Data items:
# # # # # # #
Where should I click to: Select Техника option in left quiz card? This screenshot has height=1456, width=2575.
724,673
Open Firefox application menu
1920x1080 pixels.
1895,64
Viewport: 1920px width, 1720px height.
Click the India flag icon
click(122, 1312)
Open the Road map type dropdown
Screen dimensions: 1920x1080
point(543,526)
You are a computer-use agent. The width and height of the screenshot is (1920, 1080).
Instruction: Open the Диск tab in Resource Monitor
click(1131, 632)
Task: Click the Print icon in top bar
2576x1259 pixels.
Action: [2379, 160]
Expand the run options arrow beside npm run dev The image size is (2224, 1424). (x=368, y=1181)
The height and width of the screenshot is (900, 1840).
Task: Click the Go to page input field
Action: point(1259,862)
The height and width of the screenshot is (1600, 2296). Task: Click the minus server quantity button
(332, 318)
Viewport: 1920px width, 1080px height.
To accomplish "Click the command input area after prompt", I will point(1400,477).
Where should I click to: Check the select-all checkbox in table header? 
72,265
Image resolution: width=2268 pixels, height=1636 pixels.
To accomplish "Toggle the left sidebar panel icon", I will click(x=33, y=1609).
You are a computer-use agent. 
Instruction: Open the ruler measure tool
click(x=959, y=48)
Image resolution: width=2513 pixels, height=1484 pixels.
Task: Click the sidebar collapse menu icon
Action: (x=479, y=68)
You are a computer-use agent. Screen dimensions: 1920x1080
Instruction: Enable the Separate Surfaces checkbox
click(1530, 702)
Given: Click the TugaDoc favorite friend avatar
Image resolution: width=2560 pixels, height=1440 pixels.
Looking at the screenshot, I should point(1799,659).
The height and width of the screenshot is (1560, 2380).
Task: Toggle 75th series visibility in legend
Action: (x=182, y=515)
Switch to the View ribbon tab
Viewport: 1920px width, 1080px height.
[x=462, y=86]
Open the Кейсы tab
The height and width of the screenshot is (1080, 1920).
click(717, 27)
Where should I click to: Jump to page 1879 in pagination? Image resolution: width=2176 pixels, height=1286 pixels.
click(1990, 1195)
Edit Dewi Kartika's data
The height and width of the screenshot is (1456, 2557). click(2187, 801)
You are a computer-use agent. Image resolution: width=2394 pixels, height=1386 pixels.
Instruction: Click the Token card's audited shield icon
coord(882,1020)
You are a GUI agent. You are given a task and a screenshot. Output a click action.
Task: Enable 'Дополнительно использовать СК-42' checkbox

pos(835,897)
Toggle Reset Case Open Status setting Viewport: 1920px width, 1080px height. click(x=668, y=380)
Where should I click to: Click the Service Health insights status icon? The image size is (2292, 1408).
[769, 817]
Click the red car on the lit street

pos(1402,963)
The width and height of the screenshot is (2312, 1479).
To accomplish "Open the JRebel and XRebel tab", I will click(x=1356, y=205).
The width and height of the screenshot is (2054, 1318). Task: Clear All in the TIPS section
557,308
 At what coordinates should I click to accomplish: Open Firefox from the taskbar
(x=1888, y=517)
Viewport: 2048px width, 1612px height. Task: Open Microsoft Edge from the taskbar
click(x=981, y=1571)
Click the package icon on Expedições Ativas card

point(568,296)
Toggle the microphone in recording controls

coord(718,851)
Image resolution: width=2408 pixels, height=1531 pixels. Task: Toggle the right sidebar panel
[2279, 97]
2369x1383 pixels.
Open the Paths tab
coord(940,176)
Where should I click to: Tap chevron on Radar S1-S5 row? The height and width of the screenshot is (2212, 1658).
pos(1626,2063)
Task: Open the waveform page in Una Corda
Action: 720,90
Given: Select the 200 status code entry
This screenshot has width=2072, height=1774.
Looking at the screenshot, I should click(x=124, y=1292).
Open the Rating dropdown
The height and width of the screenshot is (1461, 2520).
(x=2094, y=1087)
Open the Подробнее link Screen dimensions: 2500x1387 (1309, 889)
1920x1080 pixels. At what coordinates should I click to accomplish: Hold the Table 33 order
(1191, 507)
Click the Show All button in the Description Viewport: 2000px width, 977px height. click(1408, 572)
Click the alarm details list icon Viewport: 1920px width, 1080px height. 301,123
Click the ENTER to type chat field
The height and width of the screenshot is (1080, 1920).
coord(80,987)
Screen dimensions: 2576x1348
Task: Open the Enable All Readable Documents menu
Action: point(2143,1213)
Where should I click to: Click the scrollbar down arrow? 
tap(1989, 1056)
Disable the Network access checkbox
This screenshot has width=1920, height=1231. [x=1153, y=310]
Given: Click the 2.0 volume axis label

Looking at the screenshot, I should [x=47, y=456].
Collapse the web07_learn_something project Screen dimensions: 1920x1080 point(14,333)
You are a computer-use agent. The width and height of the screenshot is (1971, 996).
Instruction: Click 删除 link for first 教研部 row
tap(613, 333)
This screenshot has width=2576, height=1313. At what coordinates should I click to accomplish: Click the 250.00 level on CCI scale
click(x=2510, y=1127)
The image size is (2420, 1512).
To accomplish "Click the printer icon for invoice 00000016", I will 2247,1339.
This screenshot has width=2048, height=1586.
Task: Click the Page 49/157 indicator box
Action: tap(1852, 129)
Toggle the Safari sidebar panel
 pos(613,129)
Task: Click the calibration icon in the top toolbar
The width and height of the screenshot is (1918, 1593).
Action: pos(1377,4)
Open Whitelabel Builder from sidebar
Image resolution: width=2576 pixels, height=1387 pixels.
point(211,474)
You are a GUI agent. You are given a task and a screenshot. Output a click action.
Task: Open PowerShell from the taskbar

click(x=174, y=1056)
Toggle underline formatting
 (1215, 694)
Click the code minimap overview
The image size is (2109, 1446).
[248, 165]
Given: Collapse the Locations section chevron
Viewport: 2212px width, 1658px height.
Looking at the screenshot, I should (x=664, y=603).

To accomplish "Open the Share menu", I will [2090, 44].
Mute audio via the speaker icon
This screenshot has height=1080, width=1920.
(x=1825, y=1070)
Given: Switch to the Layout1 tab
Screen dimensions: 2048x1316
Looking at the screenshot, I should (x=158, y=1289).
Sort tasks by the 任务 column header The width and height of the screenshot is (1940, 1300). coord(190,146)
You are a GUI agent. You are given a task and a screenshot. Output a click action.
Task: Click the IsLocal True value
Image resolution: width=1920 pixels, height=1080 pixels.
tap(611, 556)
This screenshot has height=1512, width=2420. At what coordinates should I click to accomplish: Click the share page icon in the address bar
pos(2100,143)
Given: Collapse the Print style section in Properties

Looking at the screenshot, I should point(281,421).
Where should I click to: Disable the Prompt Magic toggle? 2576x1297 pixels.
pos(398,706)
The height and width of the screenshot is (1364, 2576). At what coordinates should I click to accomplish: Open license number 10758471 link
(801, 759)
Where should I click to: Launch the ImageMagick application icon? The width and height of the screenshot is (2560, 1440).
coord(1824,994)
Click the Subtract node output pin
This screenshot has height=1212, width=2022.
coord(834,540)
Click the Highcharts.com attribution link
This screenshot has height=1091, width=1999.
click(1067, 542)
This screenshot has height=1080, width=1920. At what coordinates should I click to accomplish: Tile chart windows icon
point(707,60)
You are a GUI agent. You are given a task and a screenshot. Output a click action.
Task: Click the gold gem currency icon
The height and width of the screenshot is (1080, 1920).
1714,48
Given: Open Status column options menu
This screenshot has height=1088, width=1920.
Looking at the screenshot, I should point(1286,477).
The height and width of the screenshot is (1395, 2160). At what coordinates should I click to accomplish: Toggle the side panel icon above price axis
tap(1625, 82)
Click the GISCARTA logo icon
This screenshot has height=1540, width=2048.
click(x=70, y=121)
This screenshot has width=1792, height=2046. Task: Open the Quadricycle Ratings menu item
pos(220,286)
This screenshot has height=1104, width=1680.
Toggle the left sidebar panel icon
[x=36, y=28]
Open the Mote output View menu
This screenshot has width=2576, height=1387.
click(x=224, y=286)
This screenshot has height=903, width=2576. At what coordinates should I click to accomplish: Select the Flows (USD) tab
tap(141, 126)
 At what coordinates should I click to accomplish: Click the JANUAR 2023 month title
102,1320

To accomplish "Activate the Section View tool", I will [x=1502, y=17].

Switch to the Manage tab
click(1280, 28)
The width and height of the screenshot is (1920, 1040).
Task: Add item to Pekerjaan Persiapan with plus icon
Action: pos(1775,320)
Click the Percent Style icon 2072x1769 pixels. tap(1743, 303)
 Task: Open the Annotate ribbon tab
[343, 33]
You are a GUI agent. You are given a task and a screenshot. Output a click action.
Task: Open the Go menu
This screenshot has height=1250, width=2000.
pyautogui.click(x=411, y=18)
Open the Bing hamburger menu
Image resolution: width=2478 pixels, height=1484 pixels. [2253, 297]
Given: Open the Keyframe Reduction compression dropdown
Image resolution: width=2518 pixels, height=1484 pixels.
# # # # # # #
For this task, write out exactly the lines of the entries above, starting at the line with "The width and height of the screenshot is (1918, 1593)." and ending at the line with "Task: Click the IsLocal True value", both included, and no others.

The width and height of the screenshot is (1918, 1593).
Action: pos(1377,4)
Open Whitelabel Builder from sidebar
Image resolution: width=2576 pixels, height=1387 pixels.
point(211,474)
You are a GUI agent. You are given a task and a screenshot. Output a click action.
Task: Open PowerShell from the taskbar

click(x=174, y=1056)
Toggle underline formatting
 (1215, 694)
Click the code minimap overview
The image size is (2109, 1446).
[248, 165]
Given: Collapse the Locations section chevron
Viewport: 2212px width, 1658px height.
Looking at the screenshot, I should (x=664, y=603).

To accomplish "Open the Share menu", I will [2090, 44].
Mute audio via the speaker icon
This screenshot has height=1080, width=1920.
(x=1825, y=1070)
Given: Switch to the Layout1 tab
Screen dimensions: 2048x1316
Looking at the screenshot, I should (x=158, y=1289).
Sort tasks by the 任务 column header The width and height of the screenshot is (1940, 1300). coord(190,146)
You are a GUI agent. You are given a task and a screenshot. Output a click action.
Task: Click the IsLocal True value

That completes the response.